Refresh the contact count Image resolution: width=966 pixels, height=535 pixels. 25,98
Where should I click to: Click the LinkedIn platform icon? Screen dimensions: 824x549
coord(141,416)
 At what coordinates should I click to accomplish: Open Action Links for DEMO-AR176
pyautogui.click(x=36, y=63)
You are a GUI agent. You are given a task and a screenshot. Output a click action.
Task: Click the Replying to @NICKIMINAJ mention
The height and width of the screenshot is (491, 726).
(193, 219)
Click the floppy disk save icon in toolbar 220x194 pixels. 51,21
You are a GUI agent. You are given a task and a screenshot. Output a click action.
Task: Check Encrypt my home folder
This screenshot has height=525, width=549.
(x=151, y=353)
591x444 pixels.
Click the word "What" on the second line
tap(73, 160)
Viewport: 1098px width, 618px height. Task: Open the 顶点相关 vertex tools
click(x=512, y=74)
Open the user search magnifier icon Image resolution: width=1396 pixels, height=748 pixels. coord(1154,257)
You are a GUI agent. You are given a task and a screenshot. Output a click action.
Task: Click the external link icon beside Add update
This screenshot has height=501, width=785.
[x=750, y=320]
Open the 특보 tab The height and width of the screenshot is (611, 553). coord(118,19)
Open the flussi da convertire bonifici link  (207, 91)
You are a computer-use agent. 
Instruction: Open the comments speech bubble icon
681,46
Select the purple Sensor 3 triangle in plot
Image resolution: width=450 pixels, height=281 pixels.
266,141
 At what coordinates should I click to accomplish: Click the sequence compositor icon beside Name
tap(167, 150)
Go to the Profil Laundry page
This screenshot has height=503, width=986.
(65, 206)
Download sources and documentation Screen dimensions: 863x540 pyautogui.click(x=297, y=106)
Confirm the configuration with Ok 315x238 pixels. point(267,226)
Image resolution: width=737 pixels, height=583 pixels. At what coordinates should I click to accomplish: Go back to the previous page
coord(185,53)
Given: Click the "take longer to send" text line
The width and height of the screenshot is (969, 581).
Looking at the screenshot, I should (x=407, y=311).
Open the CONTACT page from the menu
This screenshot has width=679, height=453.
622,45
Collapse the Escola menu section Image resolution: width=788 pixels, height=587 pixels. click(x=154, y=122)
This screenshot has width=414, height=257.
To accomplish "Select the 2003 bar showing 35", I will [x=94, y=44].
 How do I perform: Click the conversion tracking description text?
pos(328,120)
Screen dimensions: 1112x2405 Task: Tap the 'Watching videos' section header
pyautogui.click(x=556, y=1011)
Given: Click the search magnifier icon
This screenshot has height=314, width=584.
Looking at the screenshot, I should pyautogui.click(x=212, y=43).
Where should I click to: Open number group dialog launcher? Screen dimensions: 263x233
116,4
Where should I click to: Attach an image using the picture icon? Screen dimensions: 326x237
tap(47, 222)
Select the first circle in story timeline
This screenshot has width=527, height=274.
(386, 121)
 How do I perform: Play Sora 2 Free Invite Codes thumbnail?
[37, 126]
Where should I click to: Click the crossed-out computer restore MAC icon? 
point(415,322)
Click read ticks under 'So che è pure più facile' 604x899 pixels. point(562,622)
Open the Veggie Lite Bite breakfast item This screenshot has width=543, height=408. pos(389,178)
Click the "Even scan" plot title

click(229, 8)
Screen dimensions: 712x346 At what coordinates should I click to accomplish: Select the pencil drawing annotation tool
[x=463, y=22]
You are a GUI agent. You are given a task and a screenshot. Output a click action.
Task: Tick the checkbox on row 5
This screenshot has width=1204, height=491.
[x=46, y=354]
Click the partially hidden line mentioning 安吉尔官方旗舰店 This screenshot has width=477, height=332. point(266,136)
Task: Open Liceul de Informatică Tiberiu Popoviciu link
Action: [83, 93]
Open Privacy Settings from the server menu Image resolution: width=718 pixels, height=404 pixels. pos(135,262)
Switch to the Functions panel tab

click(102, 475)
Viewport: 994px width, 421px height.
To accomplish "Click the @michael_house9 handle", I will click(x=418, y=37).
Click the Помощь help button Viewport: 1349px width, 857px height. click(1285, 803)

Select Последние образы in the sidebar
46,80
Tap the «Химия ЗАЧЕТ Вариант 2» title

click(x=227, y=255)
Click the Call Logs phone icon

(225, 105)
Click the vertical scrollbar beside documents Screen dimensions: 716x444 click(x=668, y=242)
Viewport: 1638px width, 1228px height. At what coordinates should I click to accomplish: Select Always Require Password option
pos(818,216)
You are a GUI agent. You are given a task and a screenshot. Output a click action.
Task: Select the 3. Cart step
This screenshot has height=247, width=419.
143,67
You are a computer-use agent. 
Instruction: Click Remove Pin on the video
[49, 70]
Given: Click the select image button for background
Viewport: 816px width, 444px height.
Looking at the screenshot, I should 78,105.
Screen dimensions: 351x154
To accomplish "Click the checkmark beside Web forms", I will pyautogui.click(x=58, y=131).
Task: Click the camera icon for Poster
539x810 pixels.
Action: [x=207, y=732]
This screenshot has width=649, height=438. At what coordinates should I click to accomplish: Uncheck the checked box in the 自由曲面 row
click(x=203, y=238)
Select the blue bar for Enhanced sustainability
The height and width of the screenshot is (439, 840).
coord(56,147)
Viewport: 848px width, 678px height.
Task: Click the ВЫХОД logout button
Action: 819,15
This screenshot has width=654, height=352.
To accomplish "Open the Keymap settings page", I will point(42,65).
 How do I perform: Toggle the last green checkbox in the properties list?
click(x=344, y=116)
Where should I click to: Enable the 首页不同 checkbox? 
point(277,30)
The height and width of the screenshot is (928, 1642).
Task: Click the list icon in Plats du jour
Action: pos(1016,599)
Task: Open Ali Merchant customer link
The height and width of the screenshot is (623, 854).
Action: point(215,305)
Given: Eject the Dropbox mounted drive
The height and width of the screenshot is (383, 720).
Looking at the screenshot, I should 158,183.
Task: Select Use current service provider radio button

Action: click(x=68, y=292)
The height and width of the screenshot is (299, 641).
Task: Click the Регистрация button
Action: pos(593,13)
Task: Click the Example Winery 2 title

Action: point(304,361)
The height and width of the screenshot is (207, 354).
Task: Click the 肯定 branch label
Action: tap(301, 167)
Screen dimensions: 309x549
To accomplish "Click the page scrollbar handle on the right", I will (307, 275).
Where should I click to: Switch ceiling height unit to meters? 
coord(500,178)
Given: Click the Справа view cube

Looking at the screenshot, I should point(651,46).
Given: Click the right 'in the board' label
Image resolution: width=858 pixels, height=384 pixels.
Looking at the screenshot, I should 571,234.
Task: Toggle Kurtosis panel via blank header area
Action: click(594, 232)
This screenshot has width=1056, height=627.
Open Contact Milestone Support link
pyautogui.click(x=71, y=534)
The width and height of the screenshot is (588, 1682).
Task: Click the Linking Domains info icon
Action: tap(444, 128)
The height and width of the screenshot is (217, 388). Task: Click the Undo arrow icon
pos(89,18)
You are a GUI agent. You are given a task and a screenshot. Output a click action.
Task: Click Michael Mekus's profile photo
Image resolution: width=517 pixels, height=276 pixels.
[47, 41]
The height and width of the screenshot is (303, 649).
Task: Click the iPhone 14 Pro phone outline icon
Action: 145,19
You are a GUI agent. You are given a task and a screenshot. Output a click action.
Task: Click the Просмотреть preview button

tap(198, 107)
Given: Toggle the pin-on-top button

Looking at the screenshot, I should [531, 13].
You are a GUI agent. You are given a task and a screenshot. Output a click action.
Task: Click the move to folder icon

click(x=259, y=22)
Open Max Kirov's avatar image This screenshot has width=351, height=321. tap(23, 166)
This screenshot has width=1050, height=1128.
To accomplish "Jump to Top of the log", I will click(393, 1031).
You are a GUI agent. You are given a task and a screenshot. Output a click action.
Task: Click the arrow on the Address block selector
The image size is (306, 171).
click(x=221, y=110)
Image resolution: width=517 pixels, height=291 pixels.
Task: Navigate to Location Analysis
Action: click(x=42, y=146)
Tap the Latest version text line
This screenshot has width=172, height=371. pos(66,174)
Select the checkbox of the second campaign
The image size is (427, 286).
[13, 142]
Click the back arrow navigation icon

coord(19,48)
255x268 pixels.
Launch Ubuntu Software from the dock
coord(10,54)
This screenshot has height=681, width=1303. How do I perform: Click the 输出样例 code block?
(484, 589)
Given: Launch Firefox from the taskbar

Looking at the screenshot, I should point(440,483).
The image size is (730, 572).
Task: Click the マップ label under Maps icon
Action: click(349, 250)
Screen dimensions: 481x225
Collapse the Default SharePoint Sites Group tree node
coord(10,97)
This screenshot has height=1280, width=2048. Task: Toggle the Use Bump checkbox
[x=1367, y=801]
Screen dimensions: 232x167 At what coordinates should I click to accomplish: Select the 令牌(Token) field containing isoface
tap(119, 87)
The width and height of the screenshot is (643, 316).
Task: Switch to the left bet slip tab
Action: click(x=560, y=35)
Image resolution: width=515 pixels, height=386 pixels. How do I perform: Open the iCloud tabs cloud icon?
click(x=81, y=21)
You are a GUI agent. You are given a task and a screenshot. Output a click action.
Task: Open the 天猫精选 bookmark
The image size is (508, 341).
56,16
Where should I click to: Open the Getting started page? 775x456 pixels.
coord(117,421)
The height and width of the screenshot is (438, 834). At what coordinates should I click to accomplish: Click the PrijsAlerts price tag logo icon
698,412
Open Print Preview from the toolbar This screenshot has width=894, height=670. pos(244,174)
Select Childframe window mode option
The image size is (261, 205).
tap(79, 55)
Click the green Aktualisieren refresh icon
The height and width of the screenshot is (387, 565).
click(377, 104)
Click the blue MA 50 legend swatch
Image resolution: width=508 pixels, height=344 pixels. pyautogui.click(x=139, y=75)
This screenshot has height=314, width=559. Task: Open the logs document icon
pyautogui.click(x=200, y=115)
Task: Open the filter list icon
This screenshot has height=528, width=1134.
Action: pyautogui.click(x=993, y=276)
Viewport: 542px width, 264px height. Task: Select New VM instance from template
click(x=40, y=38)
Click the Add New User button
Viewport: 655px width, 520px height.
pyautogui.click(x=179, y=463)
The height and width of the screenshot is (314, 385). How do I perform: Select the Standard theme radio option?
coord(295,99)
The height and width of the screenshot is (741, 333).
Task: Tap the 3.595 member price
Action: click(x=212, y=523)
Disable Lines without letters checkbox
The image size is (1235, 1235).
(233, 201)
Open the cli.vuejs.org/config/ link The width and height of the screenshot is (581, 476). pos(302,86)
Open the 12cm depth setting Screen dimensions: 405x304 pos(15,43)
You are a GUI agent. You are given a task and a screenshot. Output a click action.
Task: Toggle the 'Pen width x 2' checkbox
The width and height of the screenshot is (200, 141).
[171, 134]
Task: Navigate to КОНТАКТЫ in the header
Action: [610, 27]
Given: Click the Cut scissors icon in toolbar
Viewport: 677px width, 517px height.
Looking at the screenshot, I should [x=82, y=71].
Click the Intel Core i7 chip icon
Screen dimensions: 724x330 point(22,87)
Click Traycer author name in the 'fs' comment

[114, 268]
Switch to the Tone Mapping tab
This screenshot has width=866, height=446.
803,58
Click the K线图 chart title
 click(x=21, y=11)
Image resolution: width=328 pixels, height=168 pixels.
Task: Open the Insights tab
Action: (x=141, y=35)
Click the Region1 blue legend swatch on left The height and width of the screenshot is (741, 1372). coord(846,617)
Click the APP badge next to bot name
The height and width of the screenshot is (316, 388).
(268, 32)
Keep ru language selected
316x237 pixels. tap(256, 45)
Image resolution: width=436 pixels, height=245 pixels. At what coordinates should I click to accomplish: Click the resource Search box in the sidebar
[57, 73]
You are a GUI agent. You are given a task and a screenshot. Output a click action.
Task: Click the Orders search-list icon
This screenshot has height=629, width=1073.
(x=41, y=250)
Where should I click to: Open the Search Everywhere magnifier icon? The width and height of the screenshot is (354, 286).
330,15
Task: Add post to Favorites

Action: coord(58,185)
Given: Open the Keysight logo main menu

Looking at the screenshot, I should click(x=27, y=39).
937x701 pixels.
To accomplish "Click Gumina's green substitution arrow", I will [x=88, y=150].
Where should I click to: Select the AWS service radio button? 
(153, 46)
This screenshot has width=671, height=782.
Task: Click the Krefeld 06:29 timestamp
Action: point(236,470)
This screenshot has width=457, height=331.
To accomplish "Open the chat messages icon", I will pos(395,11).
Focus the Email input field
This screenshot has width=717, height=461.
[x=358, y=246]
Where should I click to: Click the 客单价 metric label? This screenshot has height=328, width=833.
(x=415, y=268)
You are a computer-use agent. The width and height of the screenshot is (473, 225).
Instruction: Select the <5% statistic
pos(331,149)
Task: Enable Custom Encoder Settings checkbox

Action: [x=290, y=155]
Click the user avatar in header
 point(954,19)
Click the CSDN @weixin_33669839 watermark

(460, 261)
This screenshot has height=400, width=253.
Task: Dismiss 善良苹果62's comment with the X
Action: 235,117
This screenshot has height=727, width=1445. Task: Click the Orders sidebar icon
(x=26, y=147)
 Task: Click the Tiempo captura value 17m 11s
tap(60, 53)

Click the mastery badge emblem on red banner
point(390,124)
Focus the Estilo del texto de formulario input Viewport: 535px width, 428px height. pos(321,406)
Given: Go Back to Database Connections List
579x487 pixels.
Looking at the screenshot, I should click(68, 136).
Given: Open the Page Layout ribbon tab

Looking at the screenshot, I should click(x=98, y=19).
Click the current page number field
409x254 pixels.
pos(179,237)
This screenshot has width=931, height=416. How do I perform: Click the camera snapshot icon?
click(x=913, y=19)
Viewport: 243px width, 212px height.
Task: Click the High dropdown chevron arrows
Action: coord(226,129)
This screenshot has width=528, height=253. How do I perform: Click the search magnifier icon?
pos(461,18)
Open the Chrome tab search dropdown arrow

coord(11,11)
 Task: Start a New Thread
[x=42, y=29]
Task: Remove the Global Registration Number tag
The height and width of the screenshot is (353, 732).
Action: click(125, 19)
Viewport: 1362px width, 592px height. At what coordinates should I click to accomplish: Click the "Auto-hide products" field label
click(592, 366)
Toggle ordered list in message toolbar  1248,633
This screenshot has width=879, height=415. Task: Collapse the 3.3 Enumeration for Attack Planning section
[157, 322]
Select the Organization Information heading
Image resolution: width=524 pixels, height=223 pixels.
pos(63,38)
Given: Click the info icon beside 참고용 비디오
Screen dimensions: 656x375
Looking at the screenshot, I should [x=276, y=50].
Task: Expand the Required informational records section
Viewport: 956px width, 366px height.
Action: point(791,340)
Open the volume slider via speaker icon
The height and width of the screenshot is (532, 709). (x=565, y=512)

> WHAT IS NEEDED: Only lines with the word "handle" go in the answer. Take them all from the entries above.

> SOLUTION:
To accomplish "Click the @michael_house9 handle", I will click(x=418, y=37).
To accomplish "Click the page scrollbar handle on the right", I will (307, 275).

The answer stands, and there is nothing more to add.